> Task: Transcribe the lines exactly, beginning with the one that contains "Image resolution: width=1456" and ending with the final line of the records. Do not transcribe pictures.

--- Data ---

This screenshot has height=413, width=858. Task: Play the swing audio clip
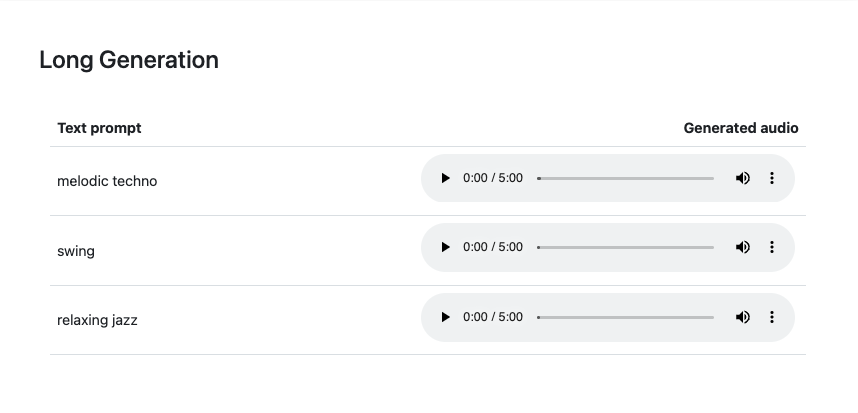click(x=446, y=247)
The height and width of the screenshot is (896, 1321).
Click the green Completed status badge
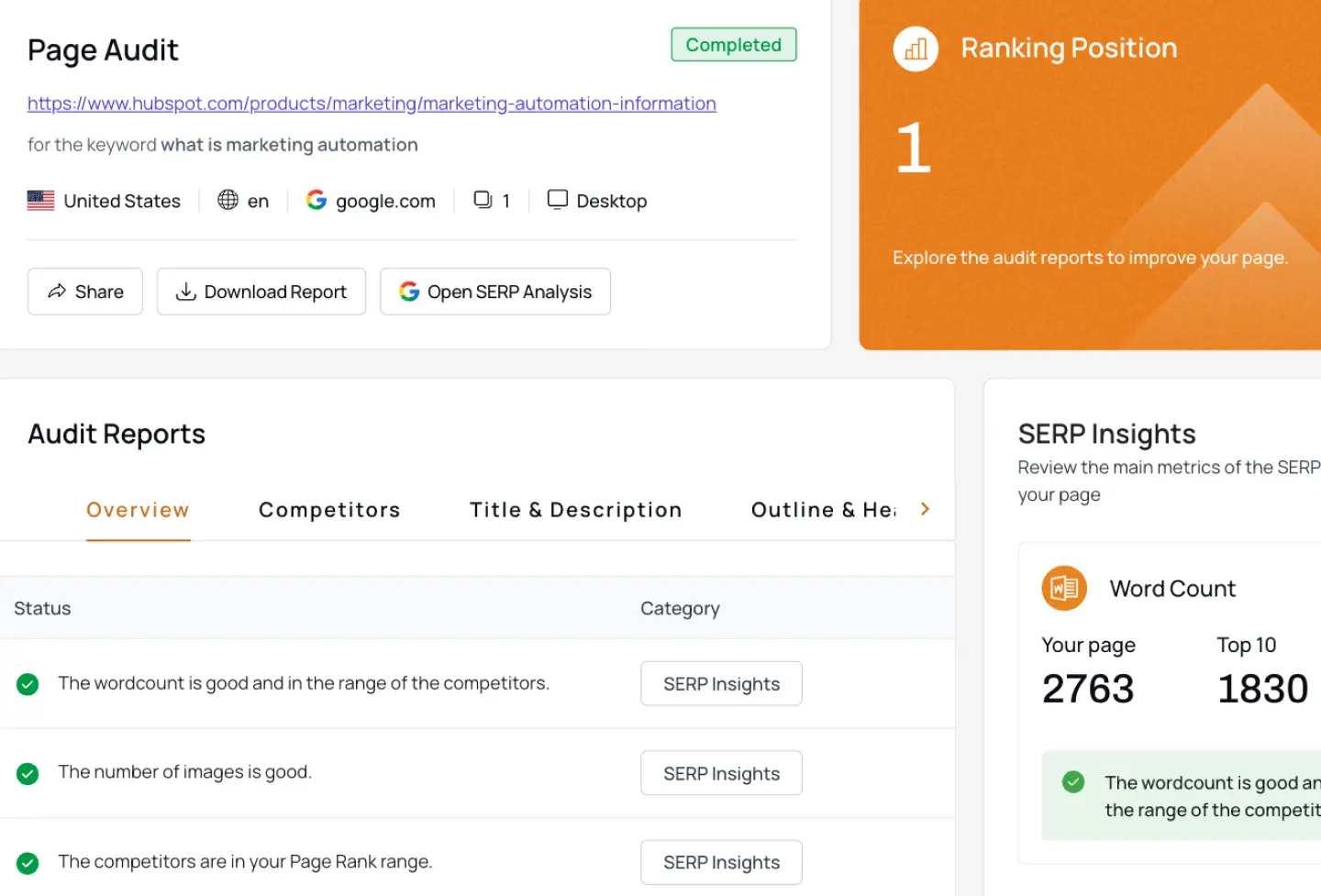coord(734,45)
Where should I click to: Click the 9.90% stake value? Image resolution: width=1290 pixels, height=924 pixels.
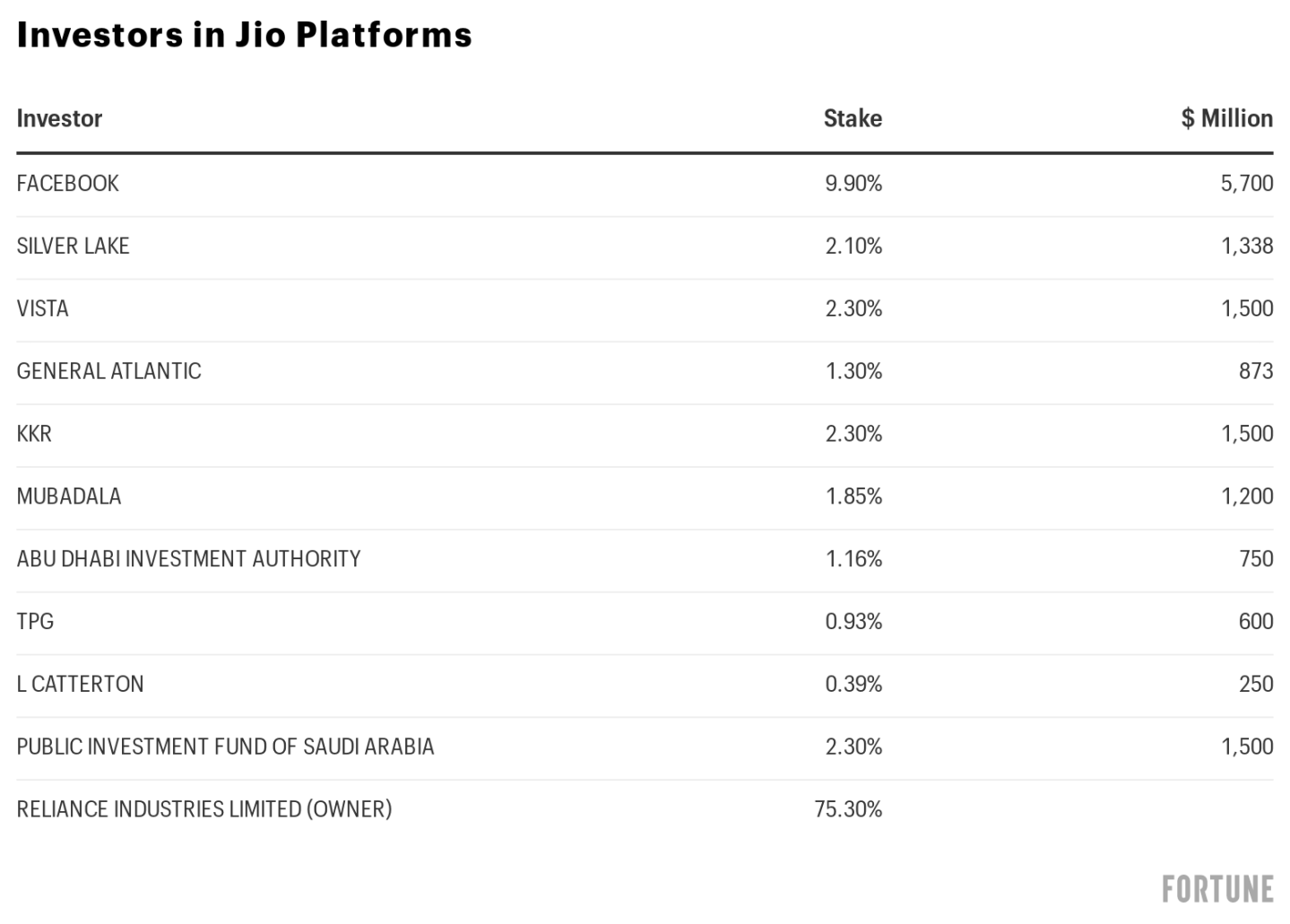(853, 183)
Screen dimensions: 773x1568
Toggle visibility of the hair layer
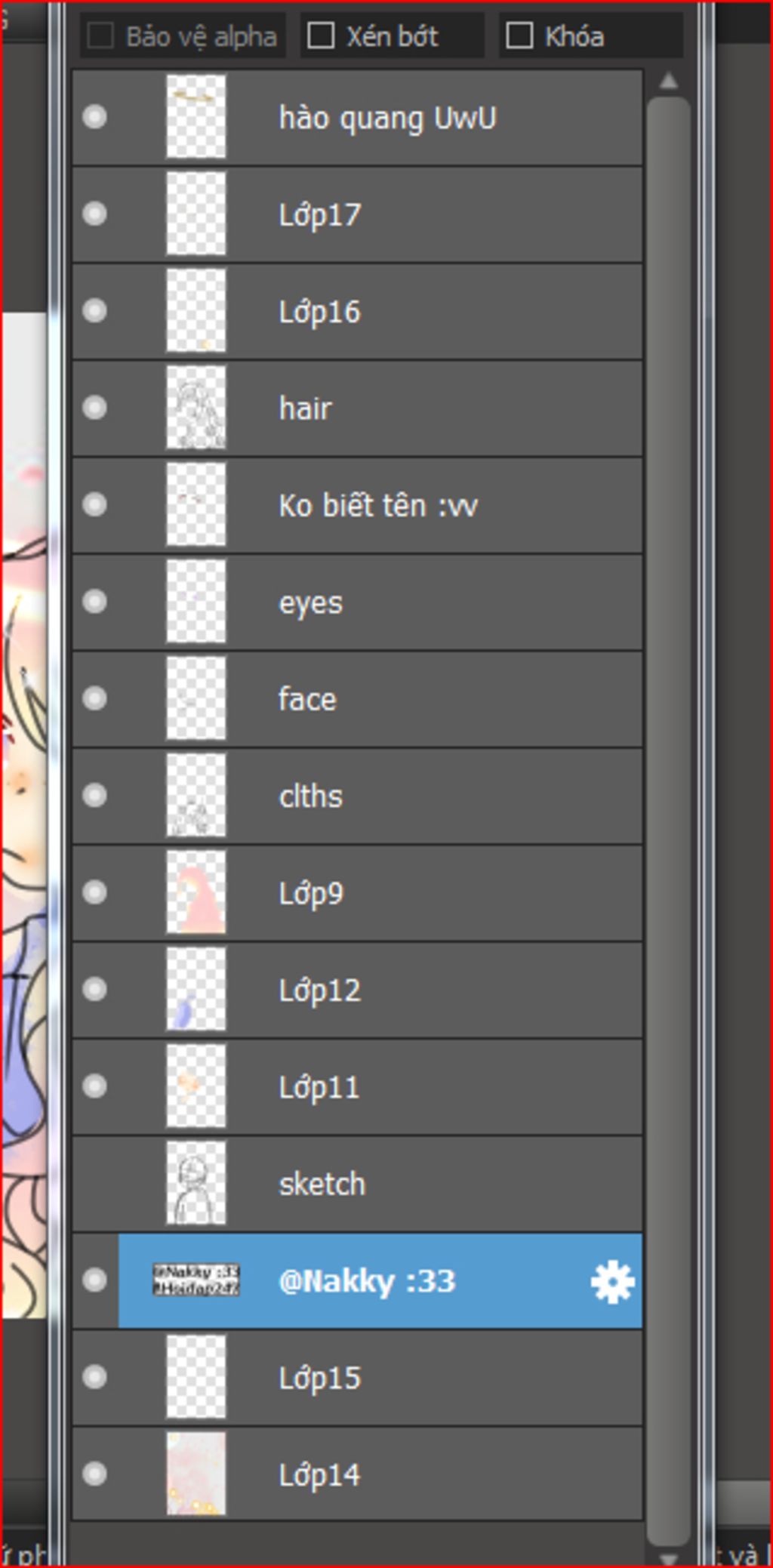pyautogui.click(x=94, y=408)
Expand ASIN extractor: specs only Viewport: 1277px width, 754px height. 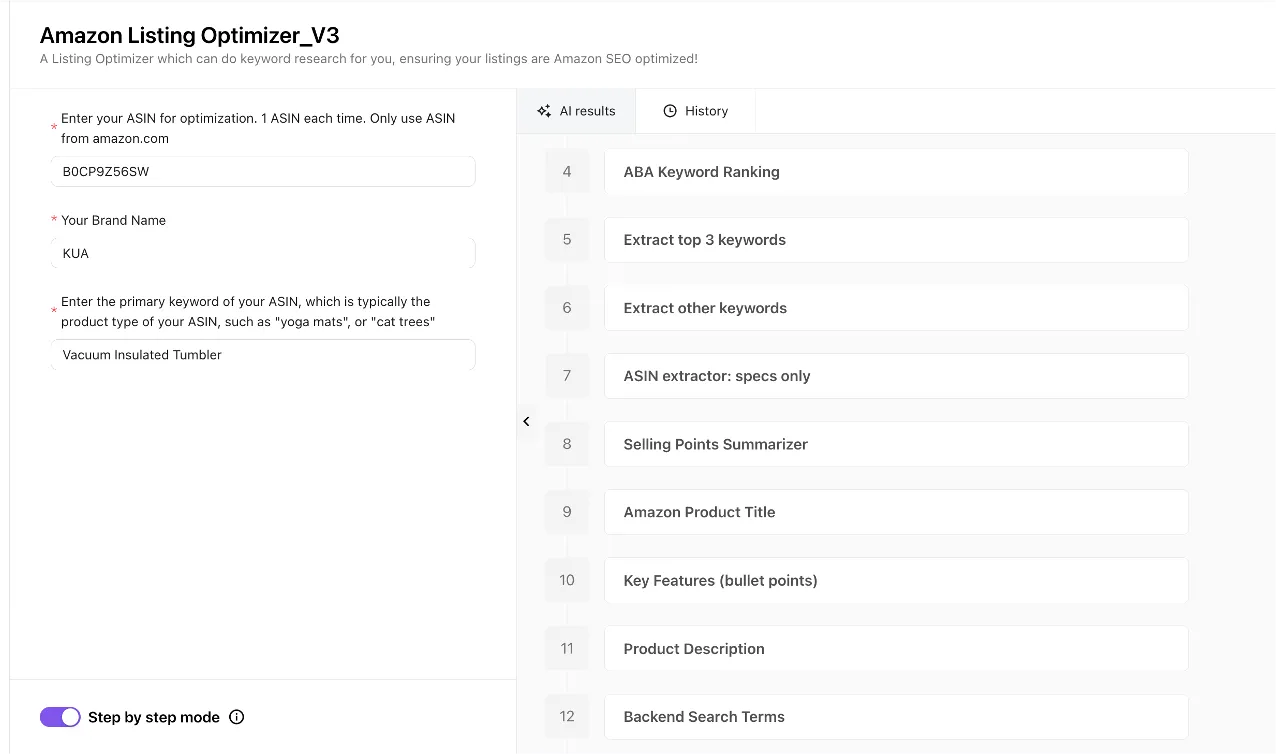[895, 376]
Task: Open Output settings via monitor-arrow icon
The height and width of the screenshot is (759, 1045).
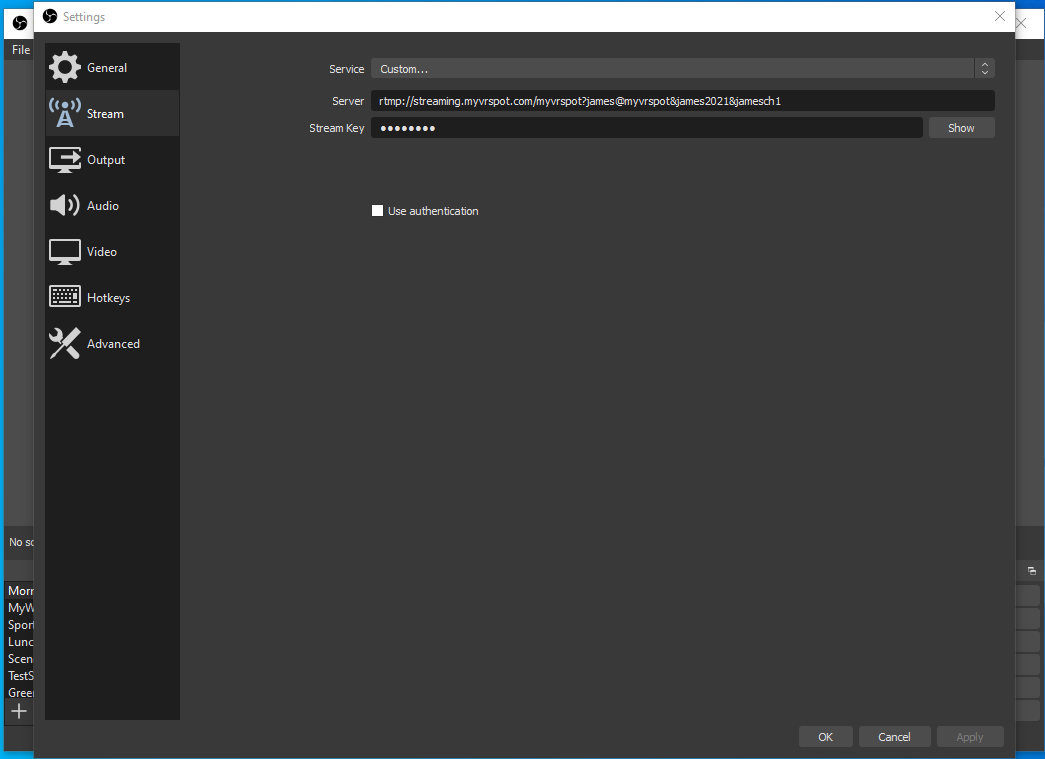Action: click(65, 160)
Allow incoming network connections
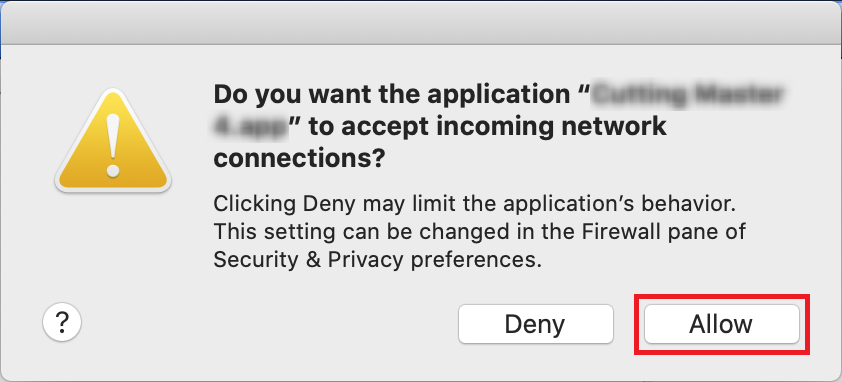 point(722,324)
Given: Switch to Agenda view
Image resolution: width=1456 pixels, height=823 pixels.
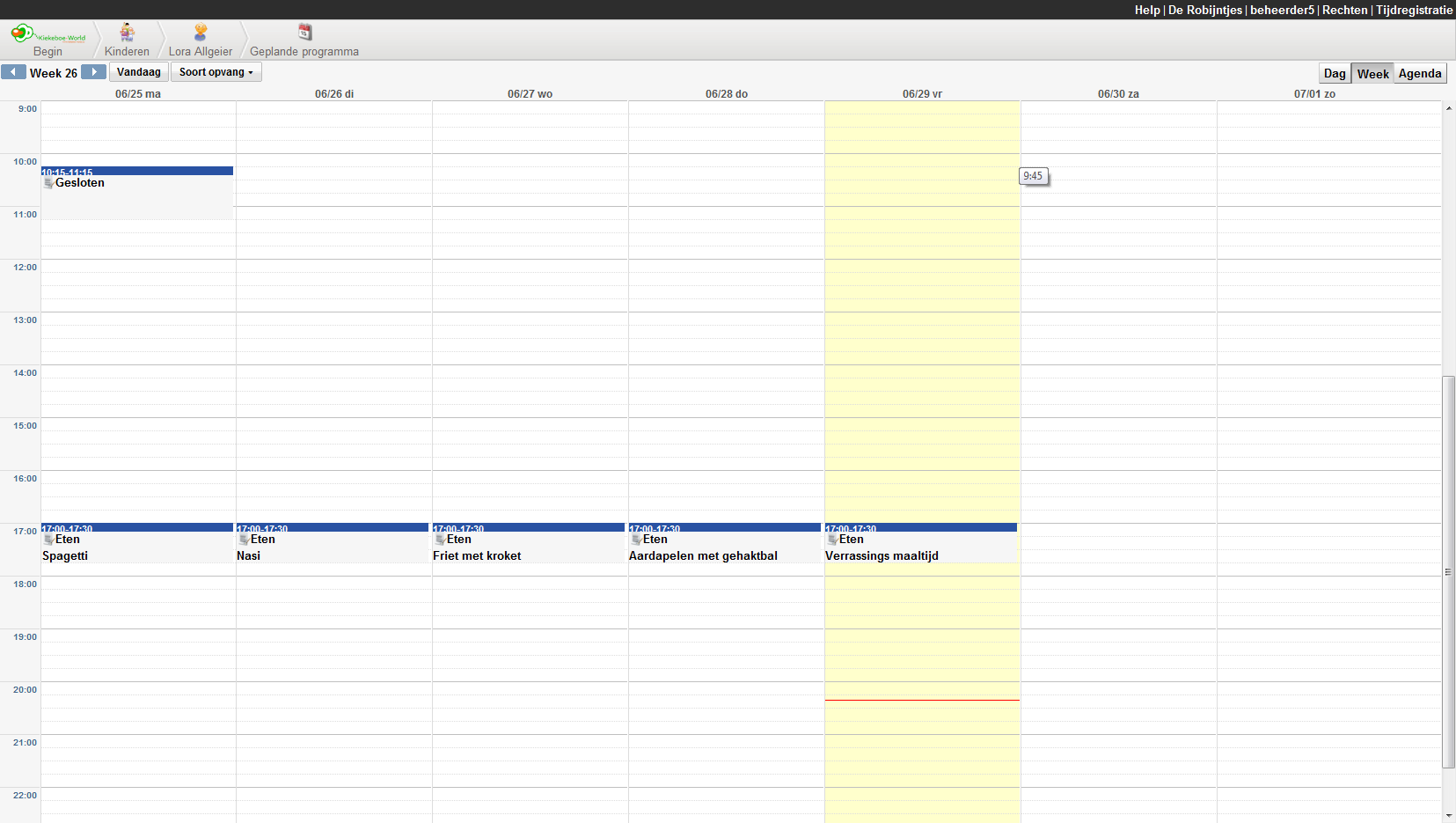Looking at the screenshot, I should [x=1419, y=74].
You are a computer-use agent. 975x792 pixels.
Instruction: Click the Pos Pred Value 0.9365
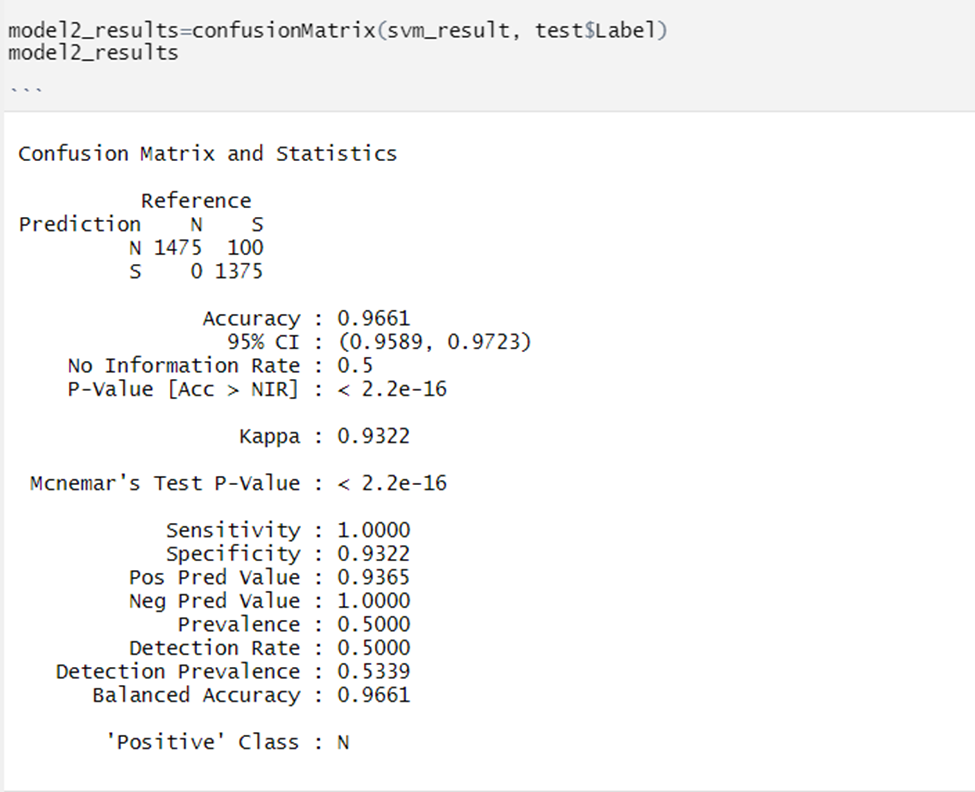point(374,578)
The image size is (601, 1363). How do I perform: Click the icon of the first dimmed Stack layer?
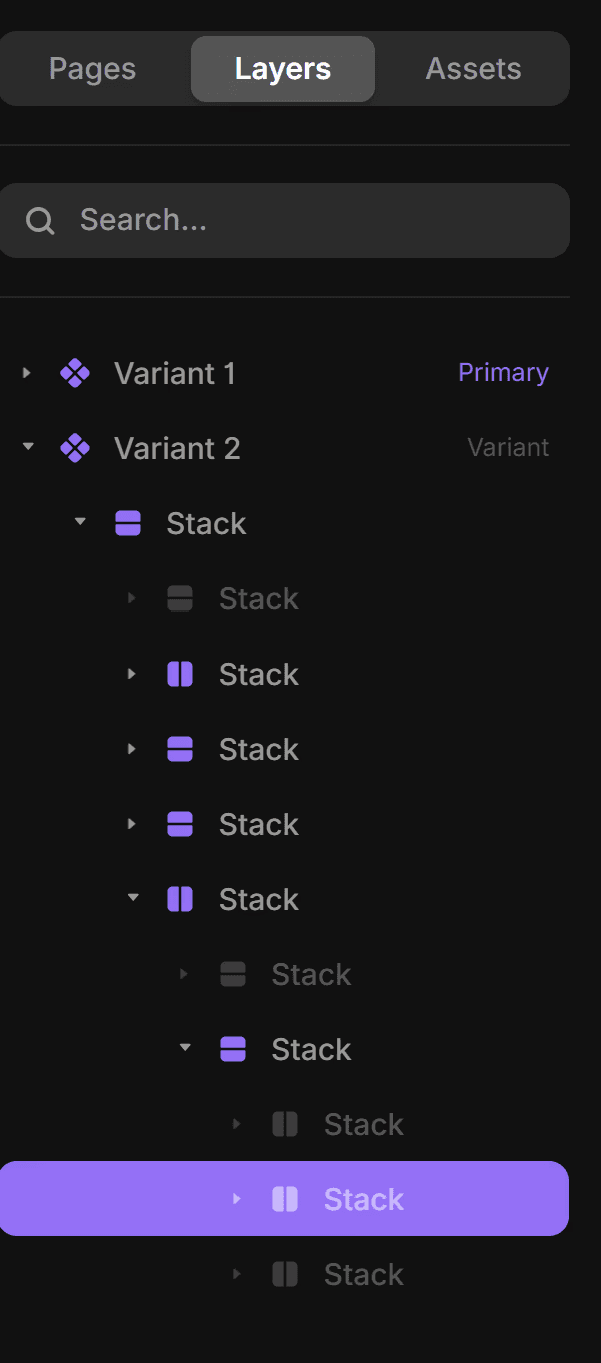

---

> Solution for this task:
Image resolution: width=1456 pixels, height=823 pixels.
Looking at the screenshot, I should [x=1419, y=74].
You are a computer-use agent. 975x792 pixels.
Instruction: Click the Pos Pred Value 0.9365
point(374,578)
The image size is (601, 1363). How do I perform: Click the icon of the first dimmed Stack layer?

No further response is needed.